GIVEN EXERCISE 1
In the rows, from the line with "How do I perform: Enable" to the line with "click(x=1016, y=124)", change "Toe Rings" to "Anklets" and write those lines out again with everything else left as it is.

# My Newera Sourced and Built 350Z :D



## z3gga (Jan 30, 2005)

Hi Guys,
it's been a long time since i last posted on the forums, but some of you may remember my Newera sourced R34 GTR v-spec which i posted up on the forums, i sadly sold the car earlier this year and miss it to bits but had to move on and have since bought a 350Z! RWD FTW!
I've posted pics of the car as purchased and what has been done to it since, all work and parts have been sourced by Newera, it's taken a while but hopefully the car will be ready by the weekend after 4 months of waiting.
Hopefully Dino will be able to take some shots of the car over the weekend if he agrees!  

Ciao

Suhail 

This is the car as purchased by Miguel, it had 9000km's on the clock and in mint condition with the following mods;

- 19" Volk GTV's with RMC finish
- 20mm progressive sport lowering springs
- Fujitsubo Legalis R catback exhaust system
- Apex-i air intake
- Veilside carbon rear spoiler
- Trial front lip and sideskirts
- Veilside rear lip


















Once car had been received the modding began, i ordered the following bits;

- 19" Volk GTS in titanium gunmetal with +18 and +17 offset









- For the interior; Bride leather seats, Nismo GT titanium Shift knob, Momo Race 3000 Steering wheel, ANY's Carbon interior trims, Worx Bell Rapfix quick release kit.

TASK DATA
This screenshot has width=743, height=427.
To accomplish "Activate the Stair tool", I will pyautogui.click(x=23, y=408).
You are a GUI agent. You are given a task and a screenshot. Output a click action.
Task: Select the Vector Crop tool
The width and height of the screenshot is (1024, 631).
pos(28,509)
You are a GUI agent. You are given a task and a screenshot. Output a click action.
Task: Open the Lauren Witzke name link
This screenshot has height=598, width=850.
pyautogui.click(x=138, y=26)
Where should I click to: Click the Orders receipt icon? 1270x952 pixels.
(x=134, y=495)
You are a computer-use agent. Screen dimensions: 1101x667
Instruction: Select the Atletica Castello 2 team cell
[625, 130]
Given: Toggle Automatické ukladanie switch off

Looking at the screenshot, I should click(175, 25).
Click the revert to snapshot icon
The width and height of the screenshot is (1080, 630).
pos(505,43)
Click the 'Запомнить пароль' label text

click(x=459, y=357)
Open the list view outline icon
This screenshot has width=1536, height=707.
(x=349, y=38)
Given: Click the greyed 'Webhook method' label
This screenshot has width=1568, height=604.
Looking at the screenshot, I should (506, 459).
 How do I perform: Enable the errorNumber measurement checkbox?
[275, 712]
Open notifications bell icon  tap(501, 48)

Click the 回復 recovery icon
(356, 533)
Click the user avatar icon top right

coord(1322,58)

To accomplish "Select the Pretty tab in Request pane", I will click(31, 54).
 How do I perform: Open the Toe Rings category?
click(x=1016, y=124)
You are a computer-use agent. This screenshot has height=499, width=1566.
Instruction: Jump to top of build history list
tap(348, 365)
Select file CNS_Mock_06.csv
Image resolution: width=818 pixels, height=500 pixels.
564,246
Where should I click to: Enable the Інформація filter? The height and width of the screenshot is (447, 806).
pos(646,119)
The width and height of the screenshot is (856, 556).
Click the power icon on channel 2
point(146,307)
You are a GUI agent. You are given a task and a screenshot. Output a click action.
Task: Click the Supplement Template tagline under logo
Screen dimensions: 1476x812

GIVEN EXERCISE 2
Continue the forum post about the Newera-sourced 350Z from where it stops.

EXERCISE ANSWER 1
 How do I perform: Enable the errorNumber measurement checkbox?
[275, 712]
Open notifications bell icon  tap(501, 48)

Click the 回復 recovery icon
(356, 533)
Click the user avatar icon top right

coord(1322,58)

To accomplish "Select the Pretty tab in Request pane", I will click(31, 54).
 How do I perform: Open the Anklets category?
click(x=1016, y=124)

EXERCISE ANSWER 2
- For the exterior ; Blitz Rear spoiler, C-west Carbon front lip and sideskirts, Top secret Carbon Rear diffuser, INGS+1 Carbon bonnet.


















Car is currently being fitted with bodykit and sprayed, will post pics up once all the work is completed, hope you like


----------



## Pharoahe (Mar 11, 2006)

Very nice choice of mods, car is looking good too


----------



## z3gga (Jan 30, 2005)

Pharoahe said:


> Very nice choice of mods, car is looking good too


Thanks mate, was concentrating more on the exterior this time, have an APS TT planned for future engine mods, can't wait to see what the car will look like once completed


----------



## Pharoahe (Mar 11, 2006)

z3gga said:


> Thanks mate, was concentrating more on the exterior this time, have an APS TT planned for future engine mods, can't wait to see what the car will look like once completed


Then were talking some serious horspower. I know of cars that run the same set-up with up to 400bhp :flame:


----------



## z3gga (Jan 30, 2005)

Actually hoping for 420-450 bhp @ the hubs with the TT kit, it's the average figure obtained in SA-Well only 5 TT Z's in the country so far..


----------



## EvolutionVI (Sep 6, 2005)

Looks good,even when i dont like the 350Z´s,but this looks good(and some expensive mods too):smokin:


----------



## z3gga (Jan 30, 2005)

Thanks mate! Hows your R34 Doing? I remember i got mine around the same time you bought your midnight purple R34, do you still have it?


----------



## maxman (Mar 13, 2006)

wow 

nice Z350 mate

keep up


----------



## markyboy.1967 (Feb 14, 2004)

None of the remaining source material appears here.